### Extract to read
AgentBeats SDK, AgentX–AgentBeats Competition, and OUNLP Project

2025-11-12T00:00:00+00:00

AgentBeats SDK, Agentic AI MOOC, and OUNLP Work on Multi-Agent Evaluation

This post highlights our participation in the AgentX–AgentBeats Competition and the Berkeley Agentic AI MOOC, both of which focus on building reliable, verifiable multi-agent systems. The OUNLP lab is contributing by developing agentic evaluation pipelines grounded in real-world tasks and reproducible verifiers.

AgentBeats: A Standardized Platform for Agent Evaluation

The AgentBeats SDK, developed by Sierra, provides a unified framework for testing and evaluating multi-agent systems. It introduces structured agent roles and deterministic verifiers that allow researchers to run reproducible experiments over complex tasks.

AgentBeats uses two core agent roles:

Green Agent (Evaluator & Host): Loads tasks, configures environments, executes verification logic, and reports evaluation metrics.
White Agent (Participant): Receives the task and performs the required operations—producing code, solving problems, or interacting with tools.

This design mirrors real-world engineering workflows where one component generates artifacts and another independently verifies their correctness.

Insights from the Berkeley Agentic AI MOOC

Across the MOOC, invited speakers from OpenAI, DeepMind, Microsoft, Berkeley RDI, and Sierra emphasized principles required for dependable agentic systems:

τ²-Bench-style dual-control testing, enabling stable, reproducible evaluations.
Verifier-driven correctness, where outputs are tested via DOM comparison, unit tests, or environment states.
Dataset curation for benchmark reliability, as demonstrated by SWE-bench Verified.
Ensuring task separability and diversity, so evaluations measure meaningful generalization.

### Dataset extract
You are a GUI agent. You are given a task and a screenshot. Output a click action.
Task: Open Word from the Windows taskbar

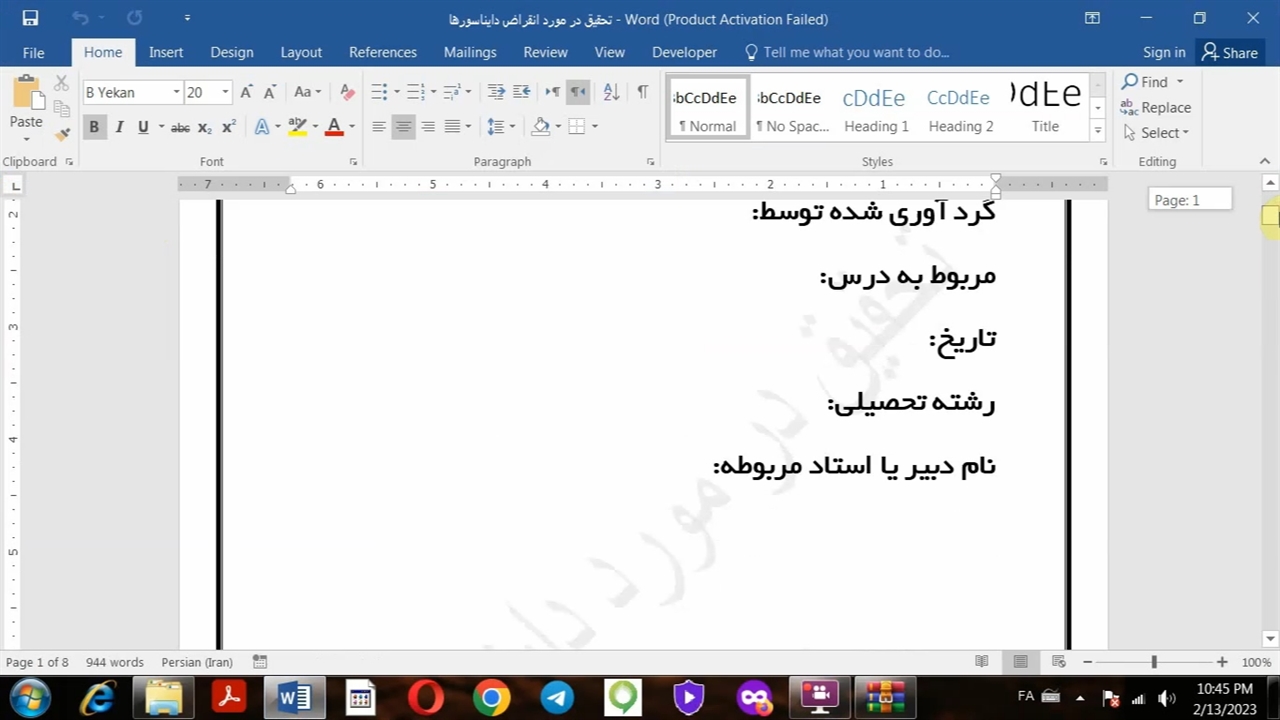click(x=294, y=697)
--
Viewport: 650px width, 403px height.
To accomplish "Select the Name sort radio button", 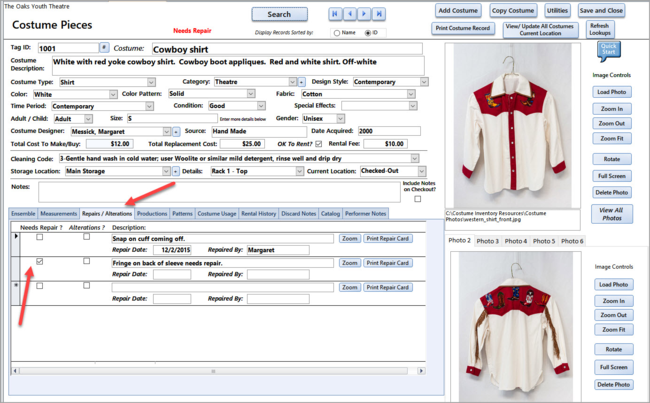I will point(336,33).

### What is being asked
Copy out the AgentBeats post in full, word for word. Rely only on the AgentBeats post.

### Exercise response
AgentBeats SDK, AgentX–AgentBeats Competition, and OUNLP Project

2025-11-12T00:00:00+00:00

AgentBeats SDK, Agentic AI MOOC, and OUNLP Work on Multi-Agent Evaluation

This post highlights our participation in the AgentX–AgentBeats Competition and the Berkeley Agentic AI MOOC, both of which focus on building reliable, verifiable multi-agent systems. The OUNLP lab is contributing by developing agentic evaluation pipelines grounded in real-world tasks and reproducible verifiers.

AgentBeats: A Standardized Platform for Agent Evaluation

The AgentBeats SDK, developed by Sierra, provides a unified framework for testing and evaluating multi-agent systems. It introduces structured agent roles and deterministic verifiers that allow researchers to run reproducible experiments over complex tasks.

AgentBeats uses two core agent roles:

Green Agent (Evaluator & Host): Loads tasks, configures environments, executes verification logic, and reports evaluation metrics.
White Agent (Participant): Receives the task and performs the required operations—producing code, solving problems, or interacting with tools.

This design mirrors real-world engineering workflows where one component generates artifacts and another independently verifies their correctness.

Insights from the Berkeley Agentic AI MOOC

Across the MOOC, invited speakers from OpenAI, DeepMind, Microsoft, Berkeley RDI, and Sierra emphasized principles required for dependable agentic systems:

τ²-Bench-style dual-control testing, enabling stable, reproducible evaluations.
Verifier-driven correctness, where outputs are tested via DOM comparison, unit tests, or environment states.
Dataset curation for benchmark reliability, as demonstrated by SWE-bench Verified.
Ensuring task separability and diversity, so evaluations measure meaningful generalization.